Halo Mass function#

This recipe makes use of the module halo to generate the halo mass function of a given snapshot and compare it to a theoretical model.

Note

The halo mass function code in pynbody was implemented in 2012 when there were no other python libraries that could calculate theoretical HMFs. Since then, cosmology-focussed libraries such as hmf, Colossus and CCL have been developed. For precision cosmology applications, we recommend using these libraries. The functionality here is retained for quick cross-checks of simulations.

Since the pynbody test data does not include a simulation with a uniform resolution volume, we will borrow some test data from tangos to illustrate the halo mass function. Click here to download, or type

$ wget https://zenodo.org/records/10825178/files/tutorial_gadget.tar.gz?download=1 -O tutorial_gadget4.tar.gz
$ tar -xvzf tutorial_gadget.tar.gz

Calculating a theoretical halo mass function#

We will start by loading a snapshot data.

In [1]: import pynbody
   ...: import matplotlib.pyplot as p
   ...: s = pynbody.load('tutorial_gadget/snapshot_020')
   ...: s.physical_units()
   ...: 

To define the expected halo mass function, we need to make sure that the cosmology is well set. Some cosmological parameters are carried by the snapshot itself. However, others like sigma_8 are usually not, so you might want to specify it to the value used to create the simulation. In this particular file, we can check the density and Hubble parameters then set sigma8.

In [2]: s.properties['omegaM0'], s.properties['omegaL0'], s.properties['h']
Out[2]: (0.279, 0.721, 0.701)

In [3]: s.properties['sigma8'] = 0.8288

You can generate an HMF using the halo_mass_function() function as follows.

In [4]: m, sig, dn_dlogm = pynbody.analysis.hmf.halo_mass_function(s, log_M_min=10, log_M_max=15, delta_log_M=0.1,
   ...:                                                            kern="REEDU")
   ...: 

By specifying kern="REEDU", we are asking for a Reed (2007) mass function. Other options are described in the documentation of halo_mass_function().

Let’s inspect the output:

In [5]: p.plot(m, dn_dlogm)
Out[5]: [<matplotlib.lines.Line2D at 0x7f1991d52f10>]

In [6]: p.loglog()
Out[6]: []

In [7]: p.xlabel(f"$M / {m.units.latex()}$")
Out[7]: Text(0.5, 0, '$M / M_{\\odot}\\,\\mathrm{h}^{-1}$')

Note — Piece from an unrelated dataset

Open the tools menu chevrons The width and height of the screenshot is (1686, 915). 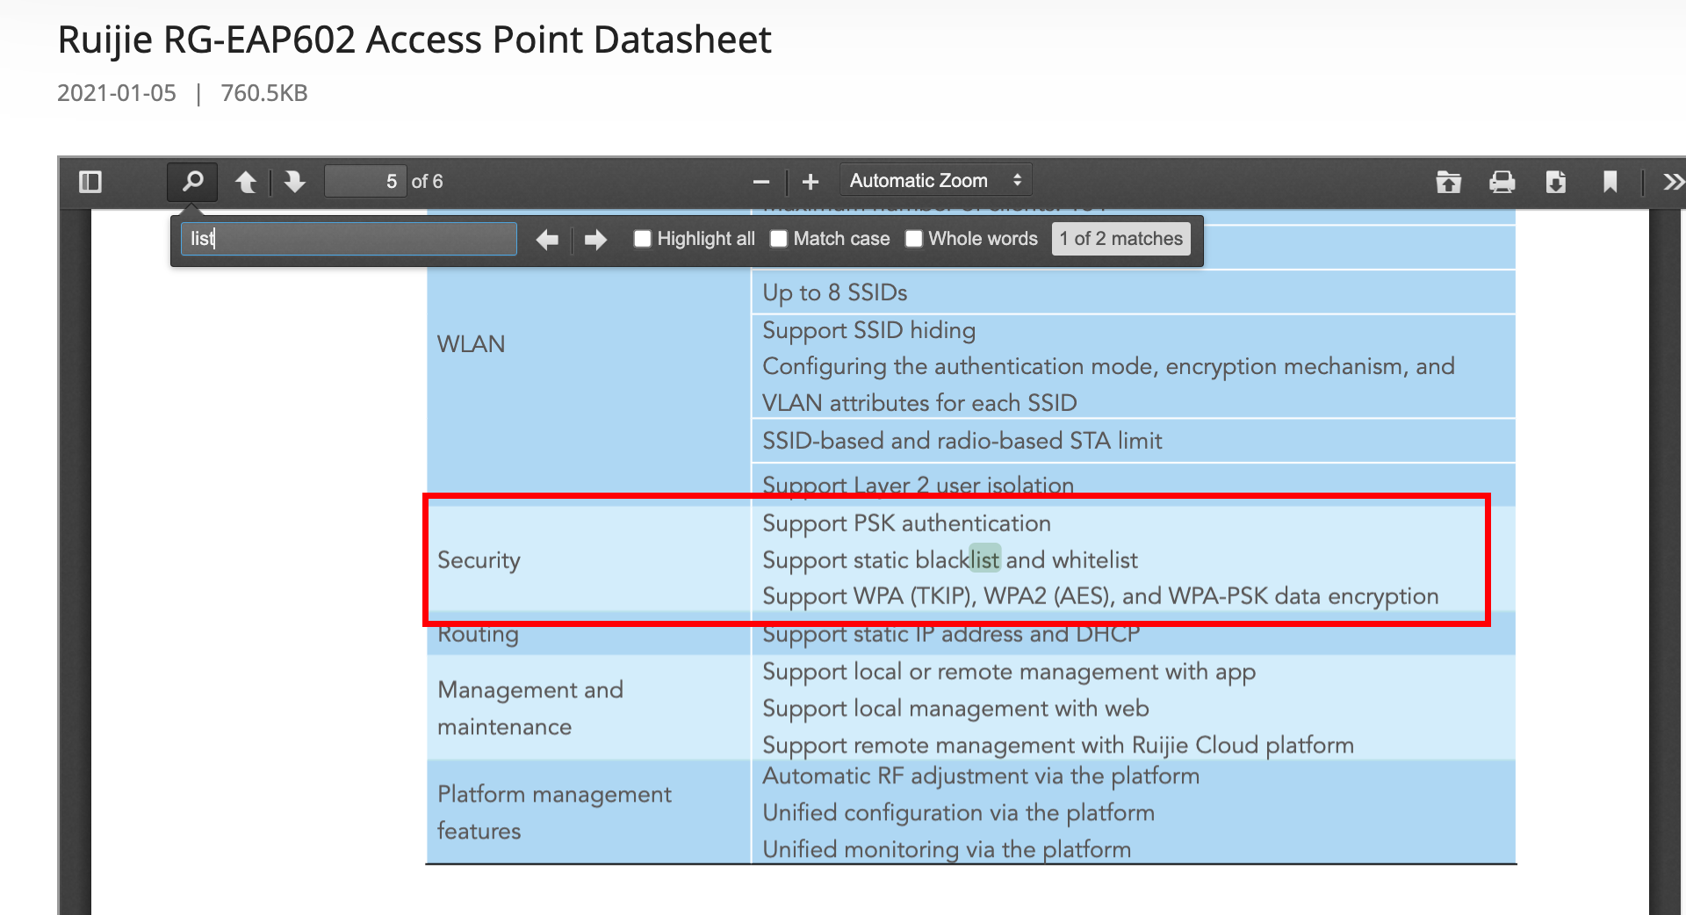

In [8]: p.ylabel(f"$dn / d\\log M / {dn_dlogm.units.latex()}$")
Out[8]: Text(0, 0.5, '$dn / d\\log M / \\mathrm{Mpc}^{-3}\\,\\mathrm{h}^{3}\\,\\mathrm{a}^{-3}$')
plots/theory_hmf.png

Obtaining the binned halo mass function from the simulation#

We now generate the HMF from binned halo counts in a simulation volume.

This method calculates all halo masses contained in the snapshot and bin them in a given mass range. The number count is then normalised by the simulation volume to obtain the snapshot HMF. We can get a sense of error bars from the number count in each bin assuming a Poissonian distribution:

In [9]: bin_center, bin_counts, err = pynbody.analysis.hmf.simulation_halo_mass_function(s,
   ...:                        log_M_min=10, log_M_max=15, delta_log_M=0.1, )
   ...: 

We are now ready to compare the two results on a plot:

In [10]: plt.errorbar(bin_center, bin_counts, yerr=err, fmt='o',
   ....:              capthick=2, elinewidth=2, color='darkgoldenrod')
   ....: 
Out[10]: <ErrorbarContainer object of 3 artists>

In [11]: plt.xlim(1e10, 1e15)
Out[11]: (10000000000.0, 1000000000000000.0)
plots/hmf_comparison.png

The agreement is pretty good. Note that in generating the empirical halo mass function above, Pynbody has summed the mass of particles in each halo to get the halo mass. This may not be what you want, especially e.g. if you want to compare with virial masses rather than bound masses. Furthermore, summing over particles for each halo can be slow for large simulations. For all these reasons, if the halo finder provides pre-calculated masses you can use those instead by passing them to the mass_property argument of simulation_halo_mass_function(). First, check the available properties for your halo catalogue:

In [12]: s.halos()[0].properties.keys()
Out[12]: dict_keys(['omegaM0', 'omegaL0', 'boxsize', 'a', 'h', 'time', 'sigma8', 'halo_number', 'mass', 'pos', 'mmean_200', 'rmean_200', 'mcrit_200', 'rcrit_200', 'mtop_200', 'rtop_200', 'contmass', 'group_len', 'group_off', 'first_sub', 'Nsubs', 'cont_count', 'mostboundID', 'children'])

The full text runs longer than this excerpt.